The Problem:

Too often, when we are confronted with a deluge of information, we struggle to make sense of it and to decide if we can trust it. What would happen if people always had access to enough relevant, trusted information to take meaningful action?

When it went online, the internet promised a revolutionary new level of access to information for all people. Now, a few decades into the information age, we recognize new challenges:

  • It is hard to verify if information is accurate and true.
  • It is hard to verify the source of information.
  • It is hard to make sense of unlimited information.
  • It is hard to focus our attention by understanding what information is most relevant in a given scenario.

On its own, transparency can be used as a weapon. Transparency might give us access to unlimited information, while making it difficult to discern what is most important. Headlines, status updates, and advertisements light up our screens so quickly that it's hard to find space for deep thought and focused work.

As a result, our attention is scattered, we struggle to make meaning, and we are not sure who to trust. We want to collaborate on solving big problems, but often we struggle to agree on what the problems are in the first place. Globally, there is not yet sufficient trust to collaborate on solving our biggest problems.

It is possible to change this system.

Our Hypothesis:

There is plenty of information in the world. If we make spaces for meaningful collaboration and focused attention, then people will build trust. We can create systems for sharing information across spaces so that trust scales globally, enabling people to take collaborative action.

We know what it's like to share trust with friends and family. We don't need to reference a blockchain to decide whether to trust our closest collaborators.
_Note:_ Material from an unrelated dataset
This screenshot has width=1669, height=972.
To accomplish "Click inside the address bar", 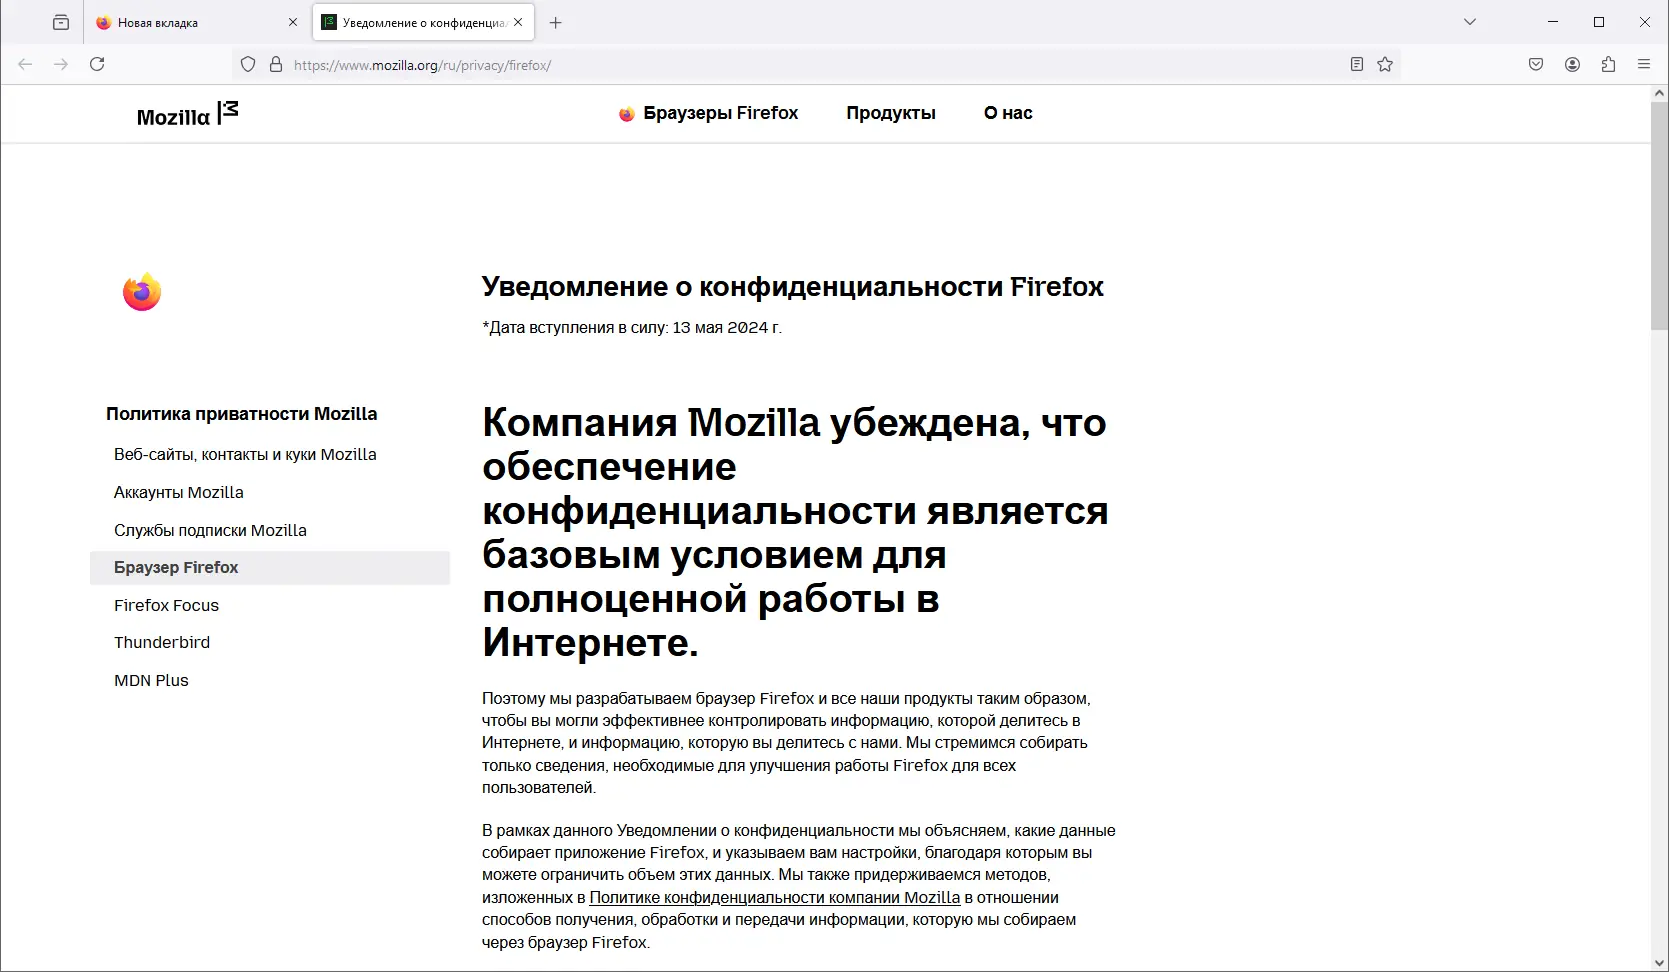I will (x=700, y=64).
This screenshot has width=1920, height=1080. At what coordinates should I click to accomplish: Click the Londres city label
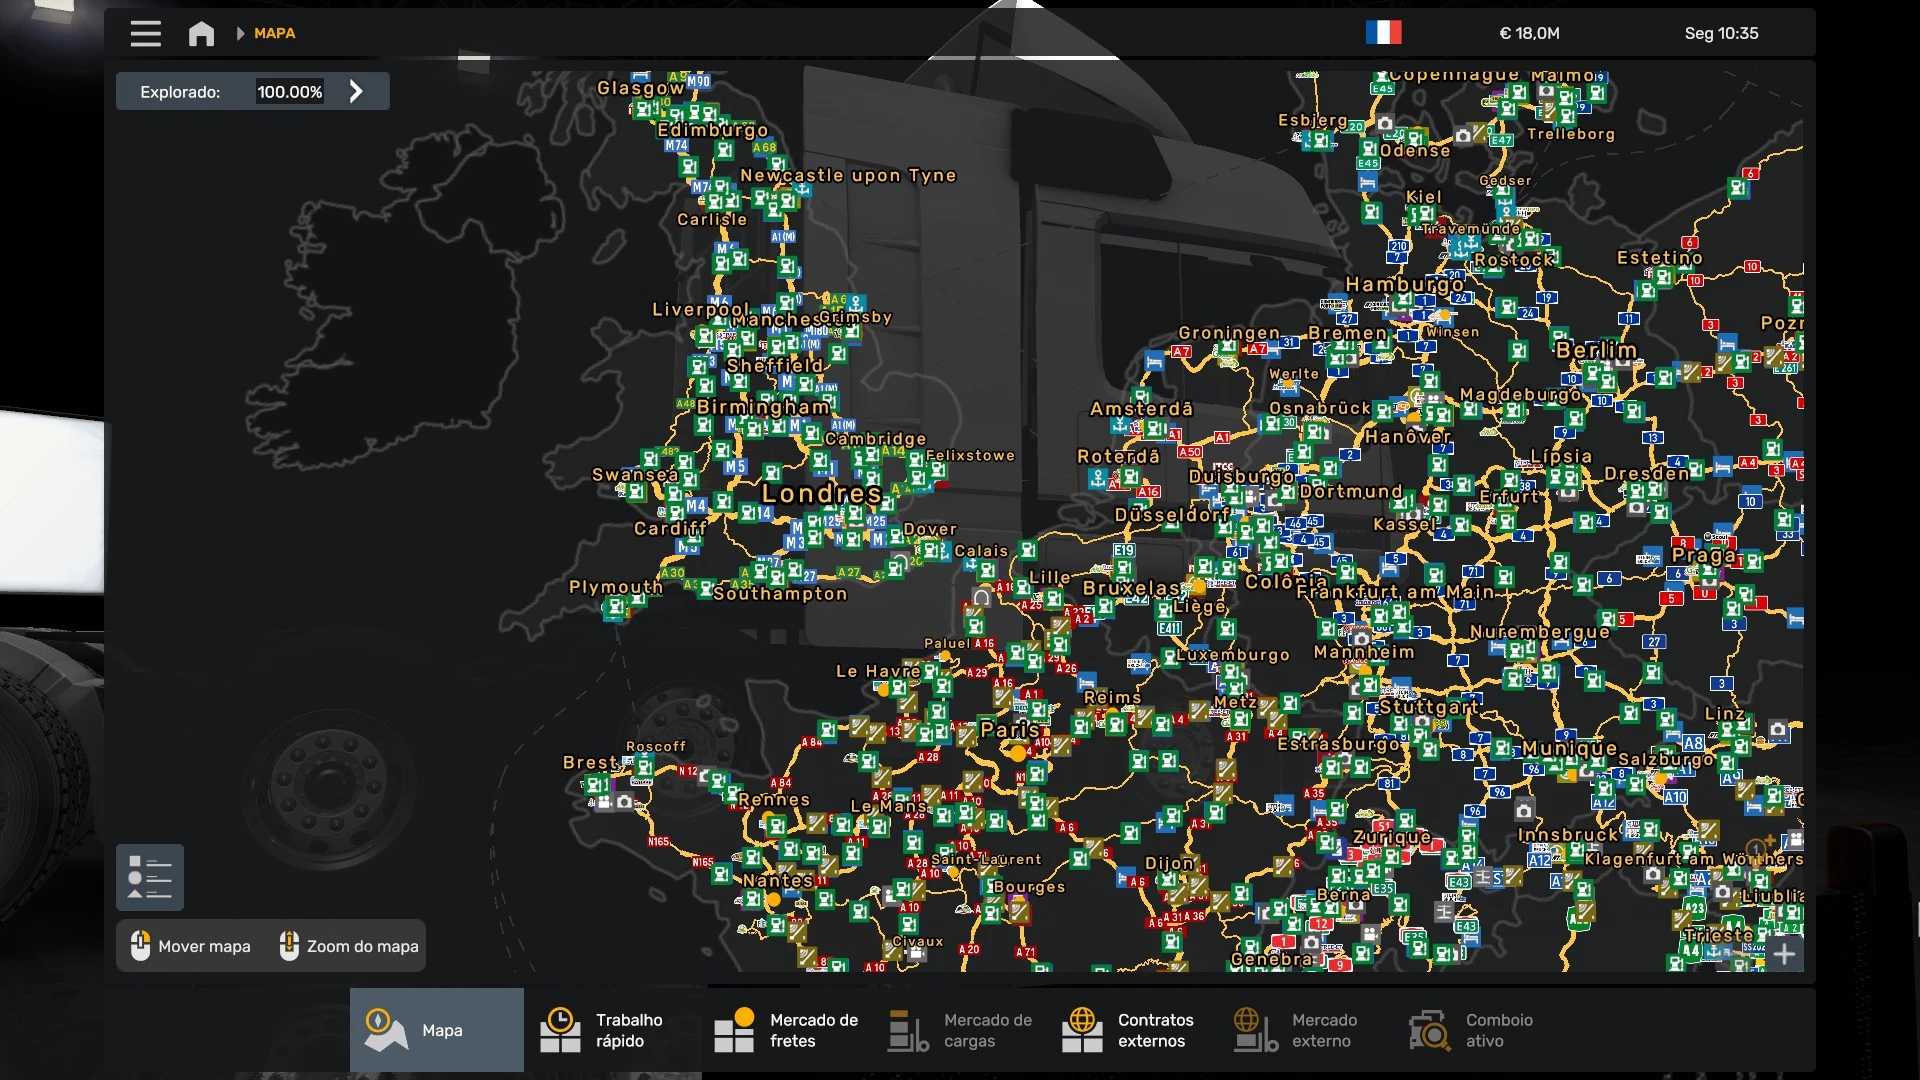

By connecting small networks of people, blockchains make it possible to reduce information overload and scale trust to a global level.

What is an Oracle?

Let's define an Oracle as anything that can provide verifiably true information to a blockchain from the "off-chain" world.

Existing Layer One blockchains have solved many financial accounting problems. At any time, we can review transaction history and blockchain state, and we can use that information to make future decisions. With Cardano, we can use transaction metadata and on-chain datum to store additional data on-chain.

However, just because data is on-chain does not mean it is true.

Take weather, for example. We could put a message on the blockchain that says that it was 75 degrees in San Diego, California on September 1st. And that information would be immutable. Anyone could look at it, and it would be accessible for as long as the blockchain is running.

The question is, how will people know that this information is true in the first place? Where did the data come from? Was there a reliable source? Was there an incentive for anyone to lie?

Trusted oracles set foundations for trust across organizations and networks of people, and can provide scaffolding for putting truth on the blockchain. The oracle itself only has value if it provides true information.

Why Oracles (and AI) Require Additional Scaffolding

In daily scenarios, each of us needs to decide whether we trust information when we are far away from its source. Our distance from a source of information can be measured in several ways:

  1. Geographically: How far am I from the place where this data was created?
  2. Chain of Relationships/Degrees of Separation: Who do I know that knows someone who knows someone else?
  3. Machine-driven abstraction: What algorithm processed this data before creating the summary I am seeing now?

When this happens, we transition from trusting people we know to trusting the systems in which we participate. This applies to both blockchain oracles and to AI. In the case of a blockchain oracle, if a system for getting information on-chain is trustworthy, then the immutable record can be trusted. In the case of an AI systems, if the system for adding training data is trustworthy, then the response of the AI is more likely to be trustworthy.

People can start to collaborate, form relationships, and learn how systems work at small scale. When they are ready, people can participate in broader systems by making connections between groups. The work of connecting groups is already ongoing across the Web3 community, led by collectives like Rebooting the Web of Trust and the World Wide Web Consortium.

The Andamio Network is a "Human Oracle Layer" for adding data about people who are contributors to projects of any kind, and who want a way to share credentials and with anyone. It provides temporary, collaborative scaffolding that allows people to build trust at small scales, before making connections across groups.

Goals

  • Andamio is built to help groups of collaborators build trust at small scales.
  • Andamio emphasizes education and on-boarding as essential to building networks.
  • Andamio helps networks of organizations build enough trust that people can collaborate at large scales.

Concepts

  • Don't Trust, Verify: When people are far away from a source of information, they must have clear ways to verify that information is true.
  • Human Oracle Layer: By collaborating at any scale, groups of people create data. When appropriate, this data can be shared across expanding networks so that people can build trust efficiently in order to solve global-scale problems.